◆ PASSAGE PROVIDED:
▶

Wont help me but...

D.C. Jones (jones(AT)tdl.com)
Sat, 16 May 1998 18:07:50 -0700

Muscle transplant helps dysfunctional bladder

By Robin DeMattia

NEW YORK (Reuters) -- Physicians have developed a surgical technique
that takes muscle from the back to strengthen
bladder muscle, thus restoring bladder function.

Dr. Arnulf Stenzl and colleagues from the University of Innsbruck
Medical Centre in Austria performed the operation on two
men who had difficulty controlling their bladders due to spinal cord
injury and a third who had bladder problems after prostate
surgery. The surgeons used muscle taken from each man's lower back to
help restore the bladder's ability to contract.

One patient experienced a few urinary-tract infections during the first
few months after surgery, but overall the procedures went
well.

In the procedure, muscle from the latissimus dorsi back muscle is used
to "functionally restore" the bladder detrusor muscle,
which helps expel urine from the bladder.

"None of our patients have reported any problems either at the donor
(lower back) or the recipient (bladder) site," the
physicians report in The Lancet. The technique "has proved to be
successful for the three patients in our study."

Stenzl and his colleagues based their bladder technique on other forms
of "free functioning muscle transfer," which is used to
reconstruct muscles in the arms, legs, abdominal wall, and face.

◀

◆ EXERCISE SET:
A - Answer these questions using the article on the bladder muscle transplant:
(i) At which institution do Dr. Arnulf Stenzl and his colleagues work?
(ii) Which back muscle supplies the tissue in the procedure?
(iii) In which publication did the physicians report their results?
B - According to the article on the bladder muscle transplant, in which parts of the body is "free functioning muscle transfer" used to reconstruct muscles? List them all.
C - Continue the article on the bladder muscle transplant from its final sentence.
The listing that follows is separate material and has no connection to the article on the bladder muscle transplant.

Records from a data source
▶

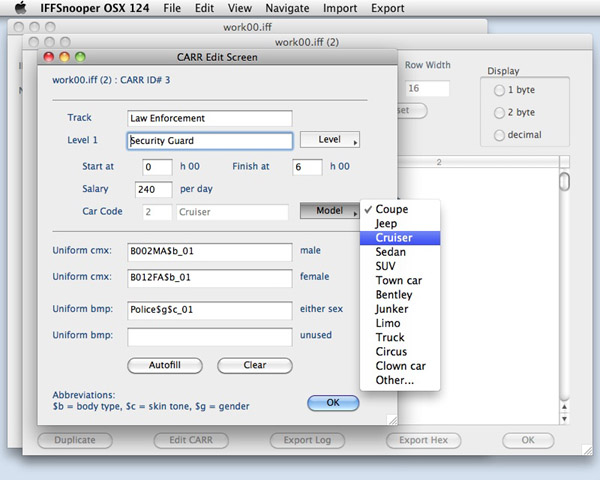Open the Navigate menu
Viewport: 600px width, 480px height.
tap(287, 8)

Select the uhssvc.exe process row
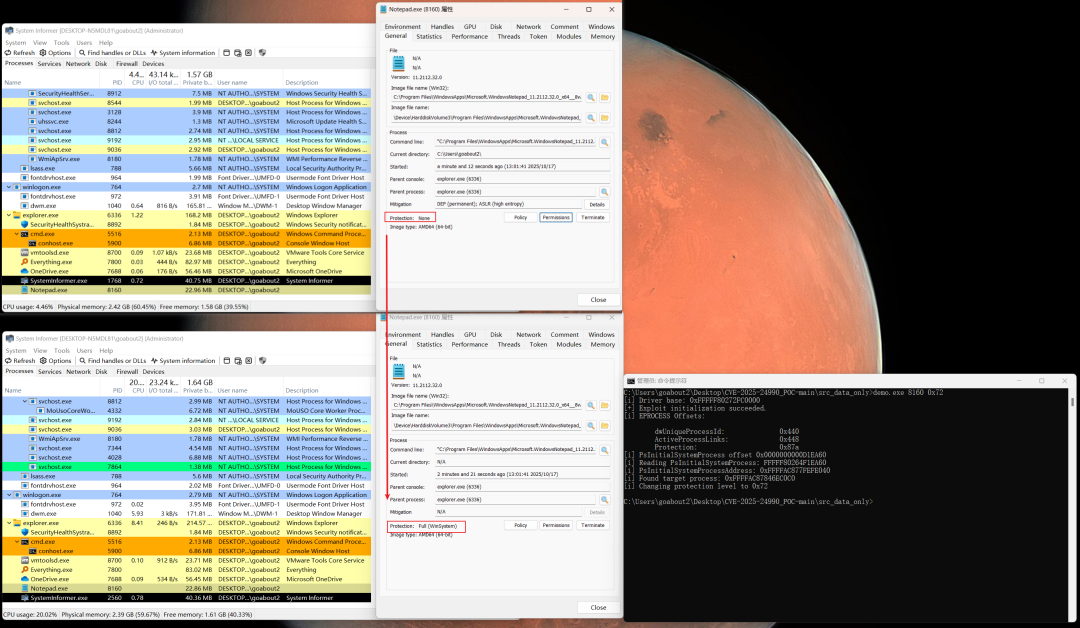[x=54, y=121]
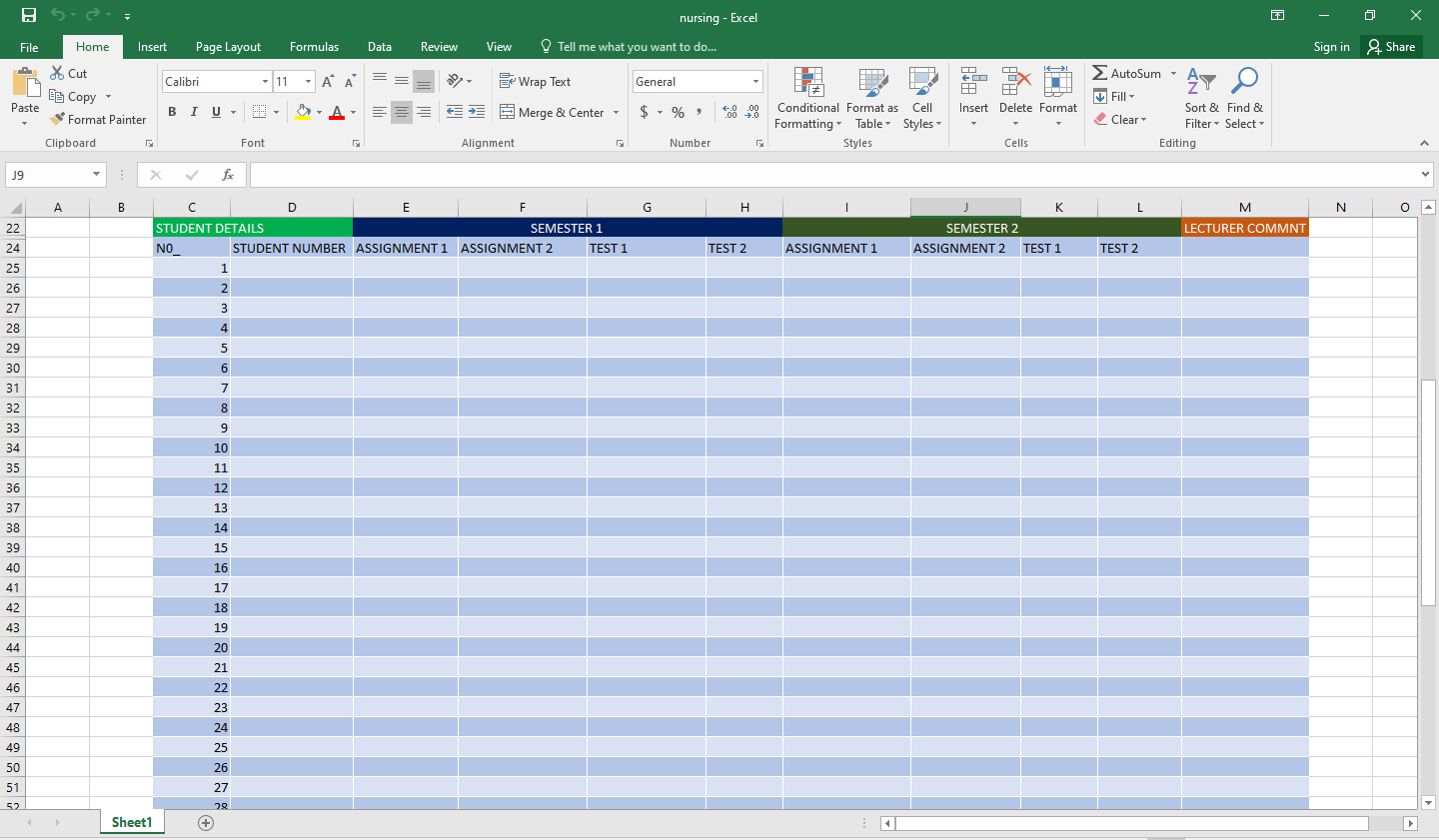Open the File menu

pyautogui.click(x=29, y=46)
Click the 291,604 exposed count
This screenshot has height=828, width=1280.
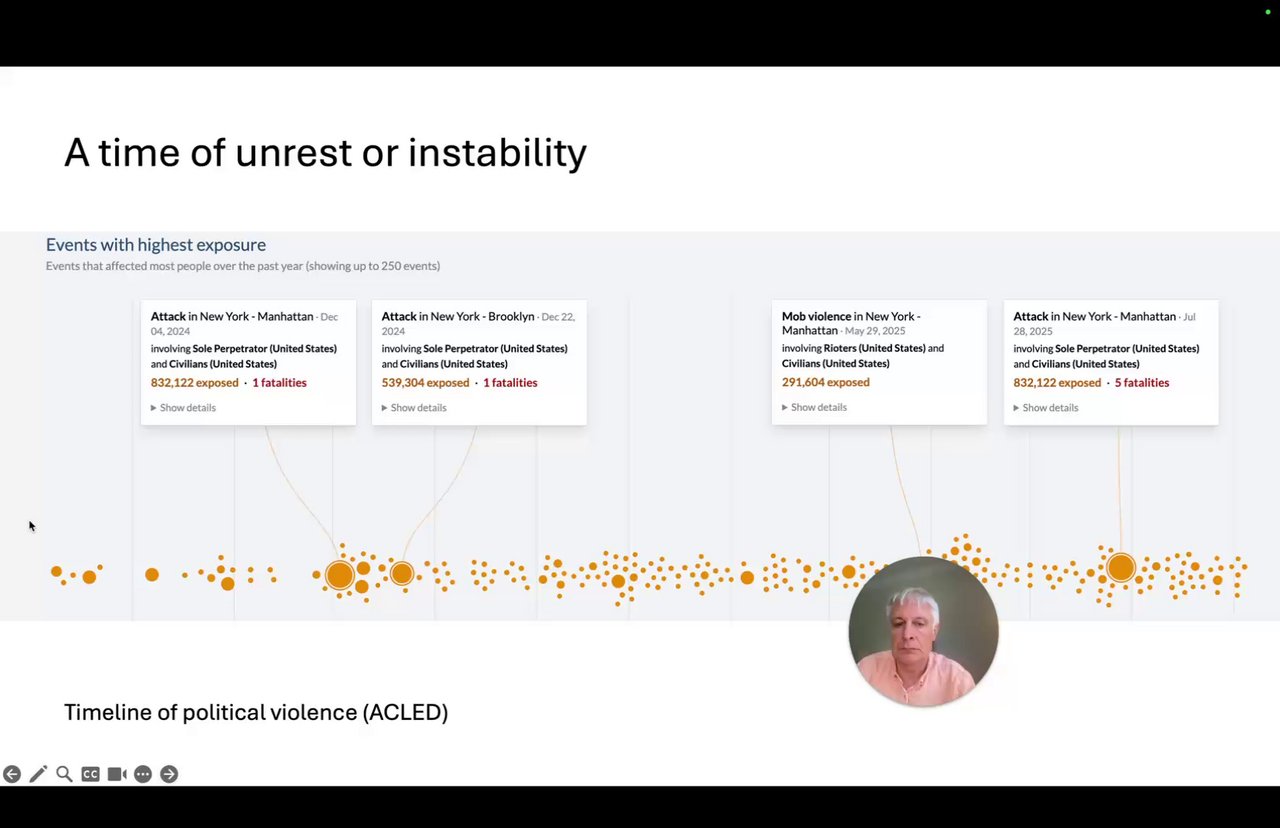tap(825, 383)
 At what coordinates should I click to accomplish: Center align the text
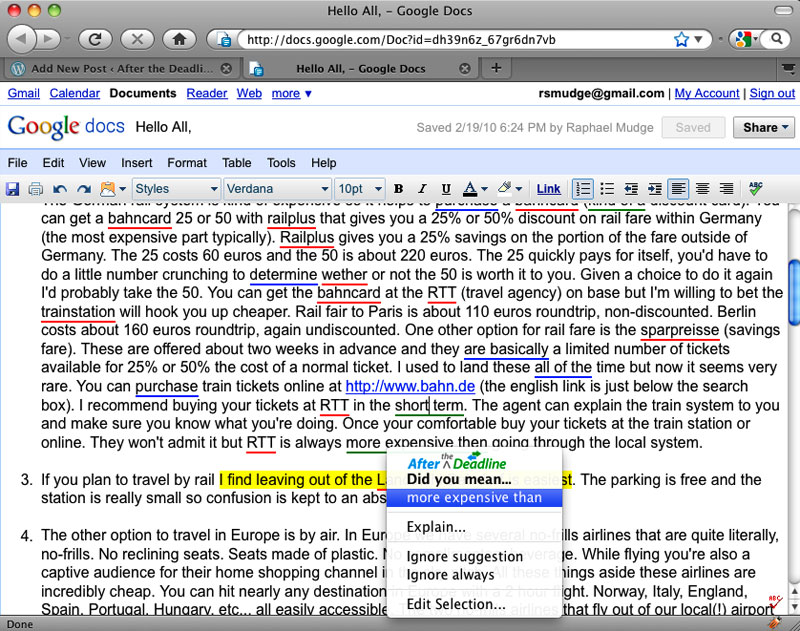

◀

◆ ANSWERS BELOW:
A -
(i) The University of Innsbruck Medical Centre in Austria.
(ii) The latissimus dorsi.
(iii) The Lancet.

B - The arms, the legs, the abdominal wall, and the face.

C -
"We used only autologous material for this partial bladder substitution,
which is material from one's own body that can be
spared without major morbidity instead of using expensive... artificial
material," Stenzl explained to Reuters Health. "The muscle
which is transplanted to the bladder is hooked up to a nerve of the
abdominal musculature that is used for straining. Even under
normal circumstances, anybody who can't void applies this abdominal
straining as a reflex."

"Therefore, these new parts need a minimum of training to use their new
muscle for voluntary micturition (urination). No outside
or implanted electrical stimulation is needed for the muscle
contraction/bladder emptying," the researcher added.

"The substitution of involuntary bladder muscle with voluntary skeletal
muscle is a major step towards total and functional
bladder reconstruction," he said, and is a good alternative to another
procedure used to treat a dysfunctional bladder: using
intestinal segments to create a new bladder. SOURCE: The Lancet
(1998;351:1483-1485)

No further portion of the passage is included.